To add to Vidak Raičević's comment, in addition to Sc, Ln, Yb and Y triflates, bismuth triflate is another viable option (non-toxic).

you can also check this paper:

http://link.springer.com/article/10.1007%2Fs10562-012-0958-2#page-1

Zinc, iron, bismuth, copper compounds may be considered green

Zeolites might be the best way for the future when many transition metals become rare and prohibitively expensive. They are a proven technology in many applications. For elemental sustainability refer to this:

http://pubs.rsc.org/en/content/chapter/bk9781849736169-00001/978-1-84973-616-9#!divabstract

I was wondering about how people perceive catalysts in terms of greenness. The Kobayashi paper suggested by Vidak claims the Lewis acids are green without much evidence. Is indefinite recyclability enough, if achievable?

Would anyone be happy using a catalyst that a colleague had previously used and recovered? Could you be confident that the performance would exactly mirror fresh catalyst? Finally would anyone feel comfortable placing your recovered catalyst back on the shelf for someone else to use in their own reactions?

I wouldn't agree to any of these given current practice!

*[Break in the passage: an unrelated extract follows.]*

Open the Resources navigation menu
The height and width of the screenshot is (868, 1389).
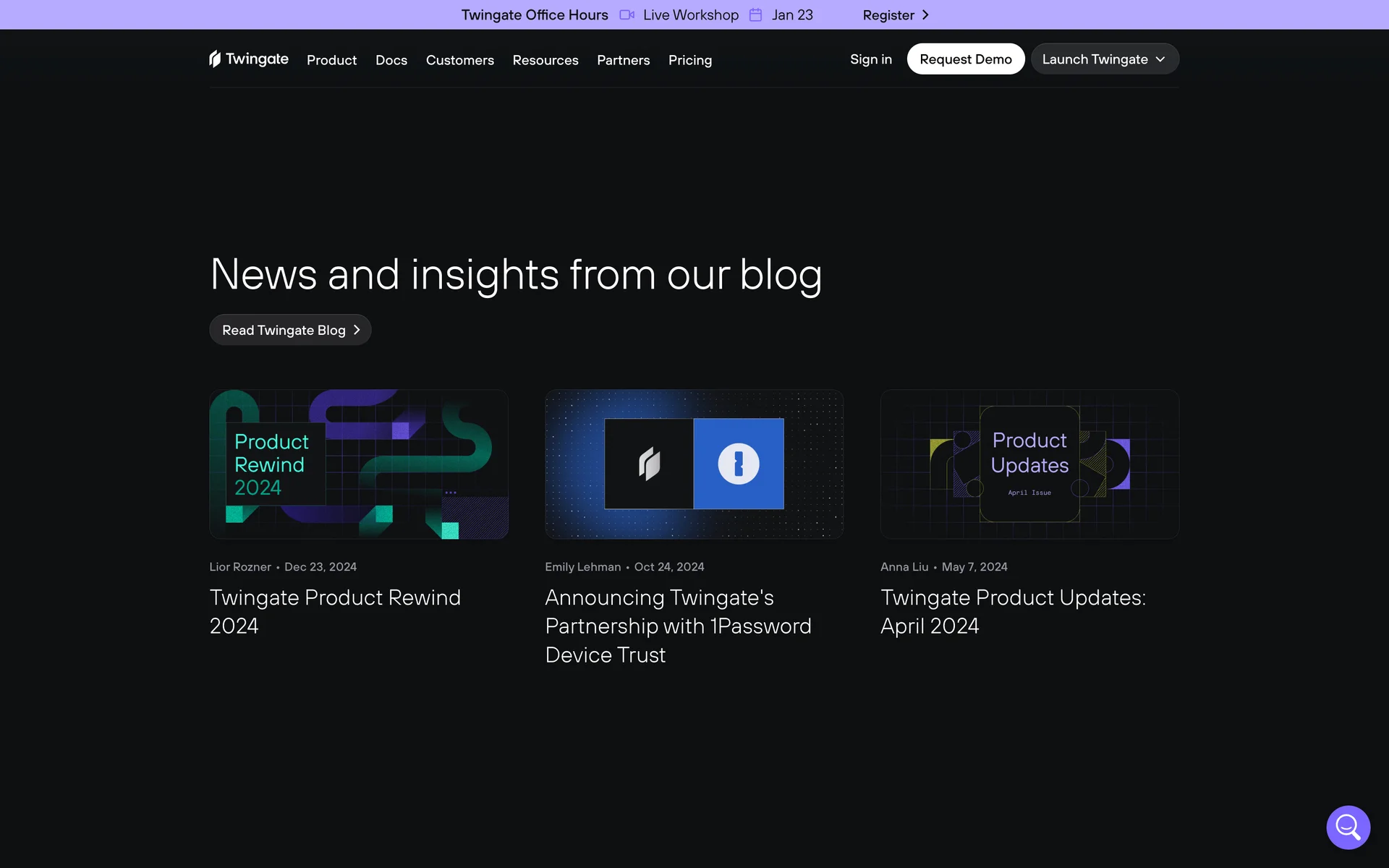545,60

I don't think this is realistic at present, but when/if achieved it would be a promising indicator that efficient recycling had been achieved to a satisfactory standard. Recovery efficiency might be a different matter of course.

Yea

I have used PEG 400 as a Polar solvent and it is recovered and reusable for next reaction.

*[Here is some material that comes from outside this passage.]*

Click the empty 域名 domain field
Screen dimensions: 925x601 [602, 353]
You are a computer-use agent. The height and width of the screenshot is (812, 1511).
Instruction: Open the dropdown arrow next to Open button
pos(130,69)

May be you used solid acid catalyst bearing Lewis acidic functionality, as Glucose supported sold acid bearing both types acidity, recyclable more than 7 time, high acidity.

A sustainability catalyst must be; non-toxic, heterogeneous, efficient, friendly with the environment, non costly, the process must be socially responsible.

James the attributes which you have mentioned like sustainability,recyclability,low toxicity,low adverse environmental impact the whole thing is a big complex web which the Scientific community has never focused some 15 years ago and even people thought were impossible to achieve( rather they felt there was never a need).

But the scenario has changed over the decade where many new concepts have taken shape like the concept of Green Chemistry itself (of course all these together would be called as Green Chemistry or sustainable chemistry). It is totally not a new concept,it was already there but the emphasis was not much 15-20 years ago.

There are many developments in these Green Concepts and this place would nt be sufficient enough to write it all. So I would mention one such thing which is worth mentioning, the concept of “Lewis Acid–Surfactant Combined Catalysts (LASCs) by Shu Kobayashi a dedicated green scientist. I would rather call this a breakthrough because they satisfy all the conditions you have mentioned in the case of Lewis acid catalysis like recoverability and reusability,you can use them in water,though that lanthanides are toxic not that notorious when compared to lead,Cadmium,Mercury.So far one is able to recycle them with no compromise on catalysis and conversion efficiently it is good choice,I would then say they are excellent sustainable catalysts.This is just the tip of the ice berg which I have discussed there are many such new findings and breakthroughs for example Carbocatalysis,Zeolites/Zeolite immobilized catalysts( SBA-15,all the ship in a bottle approaches,etc) Ionic liquid immobilized lewis acids,etc.

Hope I have given you the information which you require.If you need further help you can ask me and I would be very happy to reply to your queries and questions.

Good luck!

Zn/HY-Zeolite, should be prepared with minimal Zn content and calcined at T>600 C.

If you could double the yield of a process (45%to 90% for example) by replacing an aluminum catalyst with an indium catalyst would that be better than dealing with the lower efficiency offered by the more abundant (possibly 'greener') catalyst? Thoughts?

We used HPA supported on silica gel or HClO4 supported on SiO2 as catalyst. Please refer Chem. Commun. 2010, 1127; Tetrahedron 2011, 5621; Tetrahedron Lett. 2011, 5827.